(Data to process)
· · · · · · ·
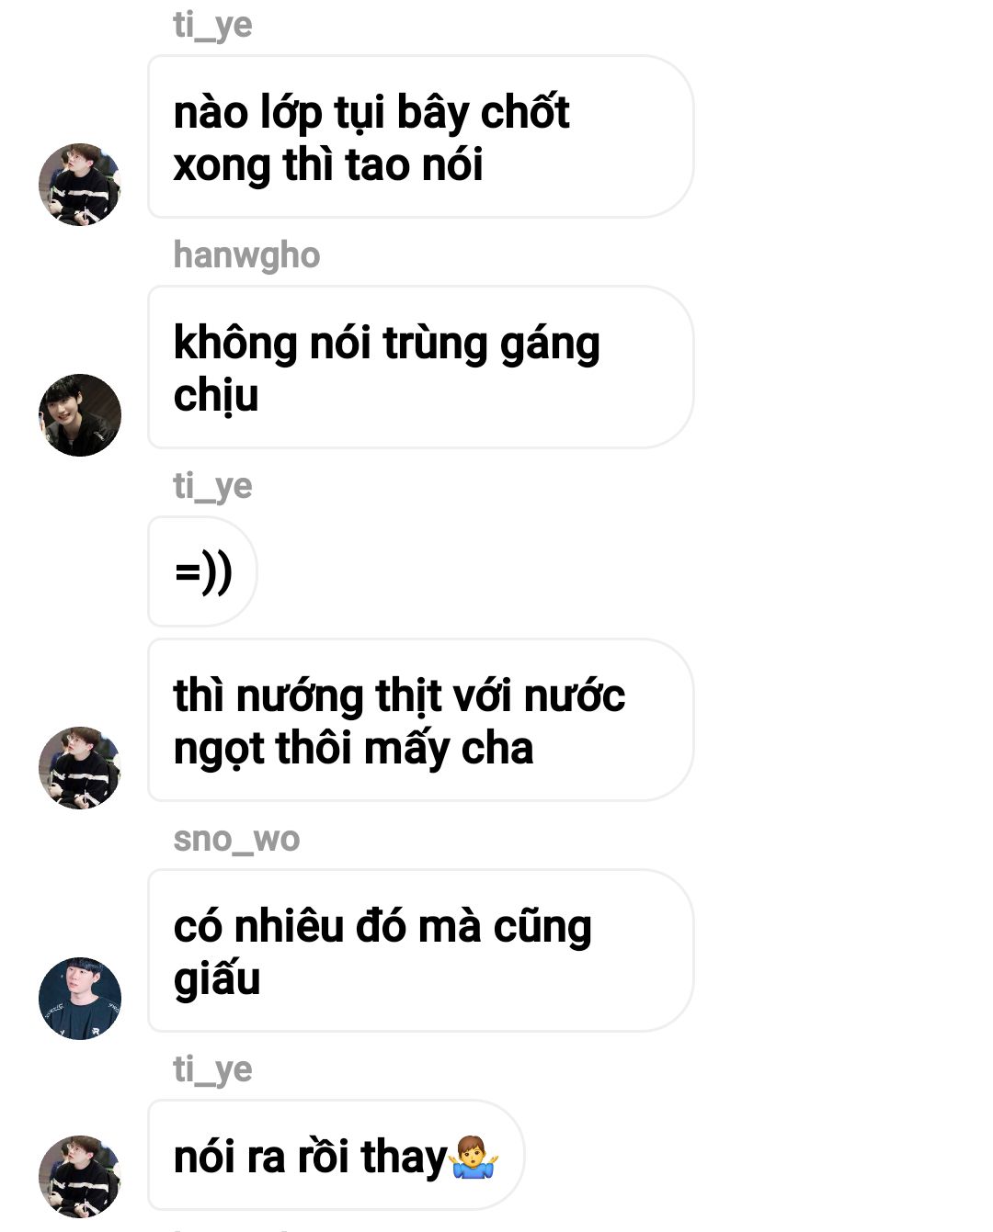The image size is (993, 1232).
Task: Tap the '=))' message bubble
Action: 202,571

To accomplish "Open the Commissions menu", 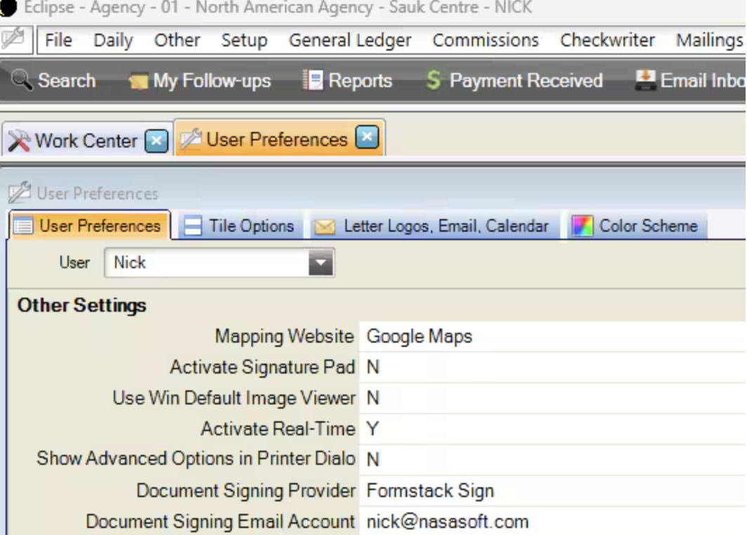I will pyautogui.click(x=485, y=40).

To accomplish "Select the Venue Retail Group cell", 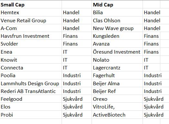I will (31, 20).
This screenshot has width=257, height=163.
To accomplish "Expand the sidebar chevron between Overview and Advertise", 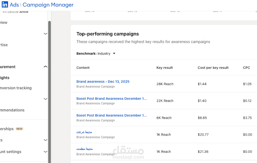I will (x=45, y=34).
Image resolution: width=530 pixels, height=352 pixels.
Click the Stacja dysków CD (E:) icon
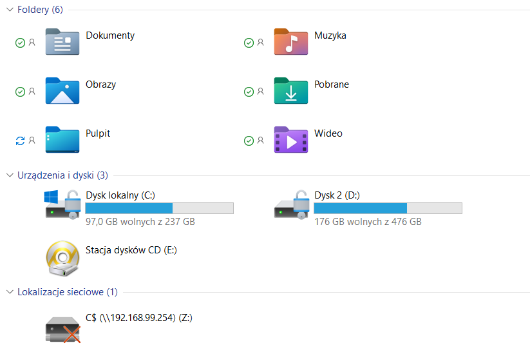[62, 259]
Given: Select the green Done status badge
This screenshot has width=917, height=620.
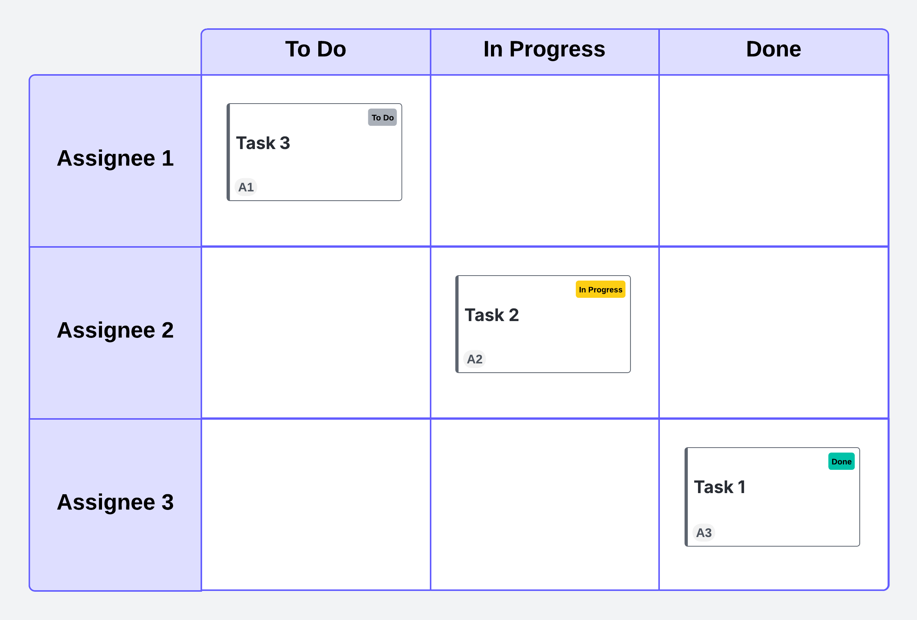Looking at the screenshot, I should tap(841, 462).
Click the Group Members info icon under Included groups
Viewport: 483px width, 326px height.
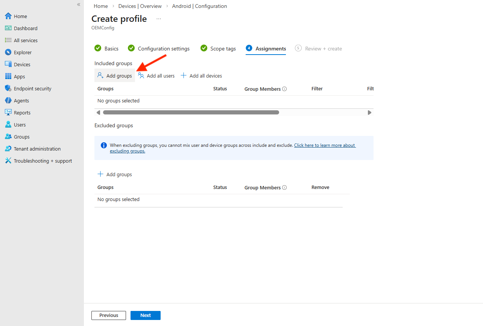coord(284,89)
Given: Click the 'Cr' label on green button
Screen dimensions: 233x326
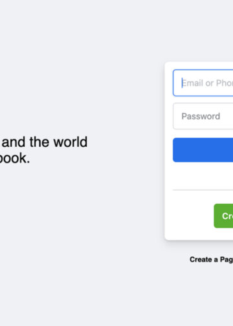Looking at the screenshot, I should point(227,216).
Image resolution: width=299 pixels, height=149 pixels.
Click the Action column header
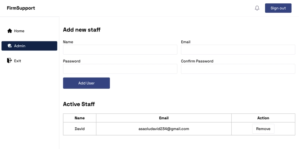coord(263,118)
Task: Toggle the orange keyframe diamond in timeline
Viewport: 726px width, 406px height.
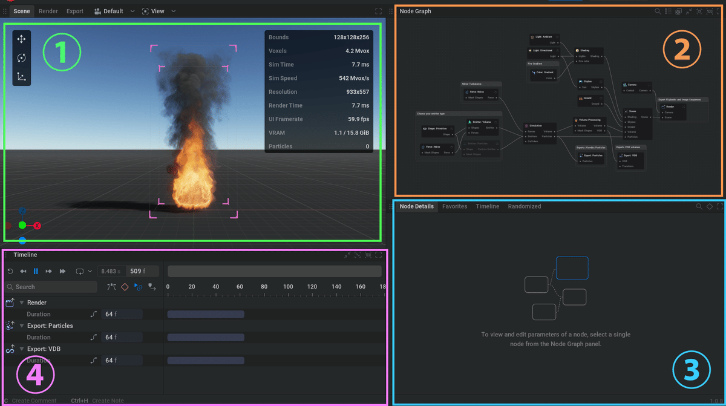Action: pyautogui.click(x=125, y=287)
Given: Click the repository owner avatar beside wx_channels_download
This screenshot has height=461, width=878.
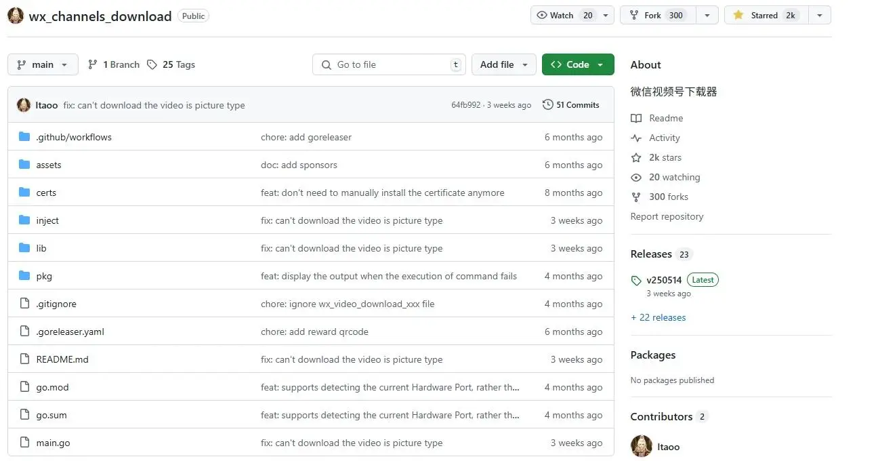Looking at the screenshot, I should (x=16, y=16).
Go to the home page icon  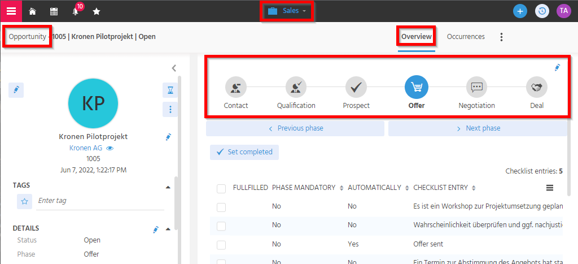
· · · · · · ·
(Your objective) Nothing but the lines from the one containing "Click the Action column header" through the last line of the data should appear in the answer, copied exactly, with pictures excluded.

(Final answer)
Click the Action column header
coord(263,118)
Task: Toggle the orange keyframe diamond in timeline
Viewport: 726px width, 406px height.
Action: pyautogui.click(x=125, y=287)
Given: Click the repository owner avatar beside wx_channels_download
This screenshot has height=461, width=878.
Looking at the screenshot, I should (x=16, y=16).
Go to the home page icon  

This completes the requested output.